-- Stored data follows --
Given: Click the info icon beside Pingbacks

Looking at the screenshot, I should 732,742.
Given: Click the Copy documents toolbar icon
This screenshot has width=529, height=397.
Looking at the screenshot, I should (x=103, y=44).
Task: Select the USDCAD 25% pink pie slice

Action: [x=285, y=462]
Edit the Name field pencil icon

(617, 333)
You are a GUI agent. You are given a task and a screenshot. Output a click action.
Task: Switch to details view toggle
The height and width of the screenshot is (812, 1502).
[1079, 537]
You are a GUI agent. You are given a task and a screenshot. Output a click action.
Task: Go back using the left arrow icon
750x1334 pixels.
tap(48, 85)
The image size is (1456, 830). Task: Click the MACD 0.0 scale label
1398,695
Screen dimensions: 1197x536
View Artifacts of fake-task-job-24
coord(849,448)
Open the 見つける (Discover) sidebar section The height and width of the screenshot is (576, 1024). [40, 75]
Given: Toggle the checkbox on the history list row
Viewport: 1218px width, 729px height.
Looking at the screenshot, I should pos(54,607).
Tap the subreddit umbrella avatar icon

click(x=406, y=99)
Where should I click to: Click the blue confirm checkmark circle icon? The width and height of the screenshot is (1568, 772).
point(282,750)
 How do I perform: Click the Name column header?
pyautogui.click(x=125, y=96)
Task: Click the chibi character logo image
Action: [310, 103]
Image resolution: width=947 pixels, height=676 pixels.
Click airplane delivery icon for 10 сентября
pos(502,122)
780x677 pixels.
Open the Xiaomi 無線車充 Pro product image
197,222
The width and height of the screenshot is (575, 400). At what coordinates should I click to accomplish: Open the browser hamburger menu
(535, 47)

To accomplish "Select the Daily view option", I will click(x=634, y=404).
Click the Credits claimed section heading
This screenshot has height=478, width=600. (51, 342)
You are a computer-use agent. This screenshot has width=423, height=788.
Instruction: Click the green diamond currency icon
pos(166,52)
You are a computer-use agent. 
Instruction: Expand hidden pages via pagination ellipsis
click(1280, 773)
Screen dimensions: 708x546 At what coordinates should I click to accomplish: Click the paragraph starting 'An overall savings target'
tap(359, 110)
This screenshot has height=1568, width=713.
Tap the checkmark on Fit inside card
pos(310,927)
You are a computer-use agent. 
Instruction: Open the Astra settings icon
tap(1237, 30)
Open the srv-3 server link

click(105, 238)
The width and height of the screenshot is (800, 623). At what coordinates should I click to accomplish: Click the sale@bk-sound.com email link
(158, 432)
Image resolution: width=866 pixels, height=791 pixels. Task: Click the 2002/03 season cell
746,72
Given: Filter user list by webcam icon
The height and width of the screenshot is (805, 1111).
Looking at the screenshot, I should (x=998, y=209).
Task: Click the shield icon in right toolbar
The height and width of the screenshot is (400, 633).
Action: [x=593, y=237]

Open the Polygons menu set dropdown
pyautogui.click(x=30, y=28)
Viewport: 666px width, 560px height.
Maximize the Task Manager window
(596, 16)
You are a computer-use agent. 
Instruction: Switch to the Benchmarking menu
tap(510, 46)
-- Stored data concluded --
• _Work instructions_
Determine the number of lines above that include the word "toolbar"; the reply is that number only.

• _Answer section_
2